══ Excerpt to read ══

I'm not sure why Java should be excluded if we're talking about systems languages other than C/C++ that are safer.

Java is not a systems programming language due to the lack of value types, com.misc.unsafe not being an official package and AOT compilation is not part of the standard toolchain (only third parties have JDKs with AOT compilers).

Also Google is pushing Android Java, not Java, with its partial support of standard Java features.

If you see their Google IO talks, they really mean Java and not other languages that happen to target the JVM.

Because it's an applications language, and not a systems language, Java uses garbage collection, which has unpredictable performance, while Swift doesn't.

For me as a developer, the OS stopped to matter when I moved away from C and C++ back into languages with richer runtimes and libraries.

I also started to see POSIX as the extended C runtime that didn't make it into the ANSI C standard.

Interestingly, this argument was also examined in a recent conference [1] and the same conclusions are drawn. Specifically: applications are using high-level frameworks more (and POSIX less) which use platform-specific extensions, ioctl dominates, and new (disjoint) abstractions are introduced by the major OS platforms.

[1] http://dx.doi.org/10.1145/2901318.2901350

Suppose we remove everything from an OS that the particular service doesn't need, then you tie the app+OS together as a unit. How is that different from just a regular application running on the host OS? If it is something better, then why don't we write applications to be that way to begin with? Serious question.

> If it is something better, then why don't we write applications to be that way to begin with?

Isn't that the whole idea of unikernels?

It is the idea of unikernels, but the question of "why isn't everybody doing that?" is still valid.

And the answer (IMO) is that in the end your unikernels are just fat applications and your hypervisor is just an emaciated OS. The abstractions are at the wrong places and you can't properly optimize resource usage because the hypervisor has to treat the guest OS as a black box. Otherwise it's eventually going to cease being a hypervisor and be a cruft-laden kernel.

"The abstractions are at the wrong places and you can't properly optimize resource usage because the hypervisor has to treat the guest OS as a black box."

If our only concern was to get the most performance out of a single piece of hardware, that would be the end of the discussion. But, that's not the problem this kind of architecture is setting out to solve. We've already reached the point where raw performance on a single box is less important than being able to virtualize. EC2 proved that a decade ago; we're willing to trade raw performance for the flexibility of virtualized infrastructure in some cases. Hell, EC2 is about twice as expensive as similar physical hardware (even today); but subtracting the cost of managing the hardware and adding the ability to spin them up and down makes them more cost-effective for some deployments.

So, sure, people are trying to make it efficient. And virtualized and container based hardware has improved remarkably in that time (virtual disk and network I/O is now very close to bare hardware performance, whereas it was very far from it in the early days). But, even when they fail to achieve near peak performance there's still a compelling benefit for many uses.

═══

→ What is needed:
Answer these questions from the thread on systems languages and unikernels:
(a) What three reasons does the thread give for Java not being a systems programming language?
(b) According to the conference conclusions cited in the thread, what dominates?
(c) How does the thread compare the cost of EC2 with that of similar physical hardware?

══ Information shown ══

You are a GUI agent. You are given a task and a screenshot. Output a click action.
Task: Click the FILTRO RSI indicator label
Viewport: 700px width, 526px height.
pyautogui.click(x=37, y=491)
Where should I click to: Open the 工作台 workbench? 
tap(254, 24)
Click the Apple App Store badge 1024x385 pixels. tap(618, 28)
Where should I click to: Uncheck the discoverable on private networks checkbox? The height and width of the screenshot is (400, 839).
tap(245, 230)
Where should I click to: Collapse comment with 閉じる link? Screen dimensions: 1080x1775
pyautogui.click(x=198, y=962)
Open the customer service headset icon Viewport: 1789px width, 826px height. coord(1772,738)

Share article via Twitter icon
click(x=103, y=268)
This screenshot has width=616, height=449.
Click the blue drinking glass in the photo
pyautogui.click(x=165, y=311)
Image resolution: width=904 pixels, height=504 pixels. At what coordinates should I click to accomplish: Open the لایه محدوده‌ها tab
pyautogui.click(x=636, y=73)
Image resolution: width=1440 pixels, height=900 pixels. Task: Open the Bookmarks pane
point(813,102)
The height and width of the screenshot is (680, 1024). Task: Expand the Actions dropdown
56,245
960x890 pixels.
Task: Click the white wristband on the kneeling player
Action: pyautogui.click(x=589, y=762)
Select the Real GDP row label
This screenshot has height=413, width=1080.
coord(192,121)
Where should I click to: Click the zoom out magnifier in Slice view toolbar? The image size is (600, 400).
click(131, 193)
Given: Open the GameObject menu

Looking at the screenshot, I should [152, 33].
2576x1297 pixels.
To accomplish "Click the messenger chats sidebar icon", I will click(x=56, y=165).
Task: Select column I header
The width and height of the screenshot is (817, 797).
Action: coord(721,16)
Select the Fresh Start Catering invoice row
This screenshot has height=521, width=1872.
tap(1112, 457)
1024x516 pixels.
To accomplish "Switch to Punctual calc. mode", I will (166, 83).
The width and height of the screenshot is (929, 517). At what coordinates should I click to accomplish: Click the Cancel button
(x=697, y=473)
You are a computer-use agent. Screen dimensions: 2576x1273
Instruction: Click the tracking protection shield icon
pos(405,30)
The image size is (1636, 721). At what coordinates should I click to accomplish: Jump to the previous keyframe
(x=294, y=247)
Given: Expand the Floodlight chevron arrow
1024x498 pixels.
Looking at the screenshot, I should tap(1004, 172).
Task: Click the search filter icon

═══

→ Exercise result:
(a) Java lacks value types, com.misc.unsafe is not an official package, and AOT compilation is not part of the standard toolchain.
(b) ioctl dominates.
(c) EC2 is about twice as expensive as similar physical hardware, even today.